(Exercise materials begins)

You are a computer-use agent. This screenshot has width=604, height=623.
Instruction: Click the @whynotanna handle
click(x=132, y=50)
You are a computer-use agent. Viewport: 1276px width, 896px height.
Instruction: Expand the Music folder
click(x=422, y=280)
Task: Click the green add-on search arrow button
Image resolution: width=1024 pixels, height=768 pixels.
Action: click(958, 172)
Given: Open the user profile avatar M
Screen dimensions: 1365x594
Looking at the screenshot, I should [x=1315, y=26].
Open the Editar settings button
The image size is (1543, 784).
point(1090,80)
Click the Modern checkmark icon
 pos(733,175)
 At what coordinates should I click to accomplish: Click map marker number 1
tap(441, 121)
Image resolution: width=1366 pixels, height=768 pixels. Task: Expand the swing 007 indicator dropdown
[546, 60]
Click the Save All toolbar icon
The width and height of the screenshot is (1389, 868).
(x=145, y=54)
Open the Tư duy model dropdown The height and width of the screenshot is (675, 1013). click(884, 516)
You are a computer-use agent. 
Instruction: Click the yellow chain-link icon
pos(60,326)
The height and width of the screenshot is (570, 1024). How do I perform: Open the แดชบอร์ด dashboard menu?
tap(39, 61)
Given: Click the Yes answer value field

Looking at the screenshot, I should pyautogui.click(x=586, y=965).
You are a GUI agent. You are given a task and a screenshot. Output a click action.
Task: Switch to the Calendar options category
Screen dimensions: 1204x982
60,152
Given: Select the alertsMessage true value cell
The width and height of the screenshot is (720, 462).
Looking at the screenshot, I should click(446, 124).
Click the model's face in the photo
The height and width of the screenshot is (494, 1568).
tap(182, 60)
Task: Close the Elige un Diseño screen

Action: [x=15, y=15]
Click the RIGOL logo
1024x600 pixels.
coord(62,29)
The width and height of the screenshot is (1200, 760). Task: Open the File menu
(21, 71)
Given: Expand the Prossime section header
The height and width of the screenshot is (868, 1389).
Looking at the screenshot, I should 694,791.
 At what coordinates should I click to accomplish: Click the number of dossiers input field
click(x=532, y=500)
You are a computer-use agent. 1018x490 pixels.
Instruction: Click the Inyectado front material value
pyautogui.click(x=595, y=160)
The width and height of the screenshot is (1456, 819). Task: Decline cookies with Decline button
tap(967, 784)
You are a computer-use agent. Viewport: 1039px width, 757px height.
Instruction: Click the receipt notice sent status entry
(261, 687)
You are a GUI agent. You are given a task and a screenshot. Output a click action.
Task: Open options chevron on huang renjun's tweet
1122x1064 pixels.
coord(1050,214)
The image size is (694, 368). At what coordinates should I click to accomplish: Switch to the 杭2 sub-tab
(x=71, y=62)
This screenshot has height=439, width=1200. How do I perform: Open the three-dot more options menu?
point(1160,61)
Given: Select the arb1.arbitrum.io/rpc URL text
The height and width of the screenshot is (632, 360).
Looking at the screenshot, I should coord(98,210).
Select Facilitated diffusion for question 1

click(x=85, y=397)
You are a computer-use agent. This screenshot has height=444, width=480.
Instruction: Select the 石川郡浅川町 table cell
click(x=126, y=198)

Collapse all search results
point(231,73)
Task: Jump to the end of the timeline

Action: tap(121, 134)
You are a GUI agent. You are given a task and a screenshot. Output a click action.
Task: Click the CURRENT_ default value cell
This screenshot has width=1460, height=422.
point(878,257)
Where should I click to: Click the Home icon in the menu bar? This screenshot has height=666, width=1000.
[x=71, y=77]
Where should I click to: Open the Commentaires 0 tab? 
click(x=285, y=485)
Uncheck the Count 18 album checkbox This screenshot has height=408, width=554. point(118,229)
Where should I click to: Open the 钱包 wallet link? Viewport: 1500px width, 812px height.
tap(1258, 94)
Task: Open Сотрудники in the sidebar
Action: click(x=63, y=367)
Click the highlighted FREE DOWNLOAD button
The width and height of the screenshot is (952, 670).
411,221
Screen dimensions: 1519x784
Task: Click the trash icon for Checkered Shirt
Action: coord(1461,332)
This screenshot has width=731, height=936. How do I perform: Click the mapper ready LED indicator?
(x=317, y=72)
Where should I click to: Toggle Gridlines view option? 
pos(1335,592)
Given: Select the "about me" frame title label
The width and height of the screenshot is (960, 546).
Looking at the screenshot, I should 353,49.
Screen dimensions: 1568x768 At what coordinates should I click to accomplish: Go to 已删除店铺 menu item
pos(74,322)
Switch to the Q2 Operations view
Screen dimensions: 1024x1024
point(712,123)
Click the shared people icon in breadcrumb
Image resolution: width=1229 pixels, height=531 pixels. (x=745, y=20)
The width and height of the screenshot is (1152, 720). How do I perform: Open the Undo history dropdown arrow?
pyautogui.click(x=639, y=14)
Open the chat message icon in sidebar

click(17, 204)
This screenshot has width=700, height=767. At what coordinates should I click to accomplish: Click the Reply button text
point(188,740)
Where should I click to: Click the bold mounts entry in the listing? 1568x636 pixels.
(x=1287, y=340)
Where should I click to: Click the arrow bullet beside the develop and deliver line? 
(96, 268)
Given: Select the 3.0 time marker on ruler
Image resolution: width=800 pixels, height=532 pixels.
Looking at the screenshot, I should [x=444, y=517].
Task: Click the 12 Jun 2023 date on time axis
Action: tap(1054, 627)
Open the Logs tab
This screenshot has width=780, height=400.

(Exercise materials ends)

_Problem:_ Return only the count of lines in the records that hold the word "agent".

_Task result:_ 9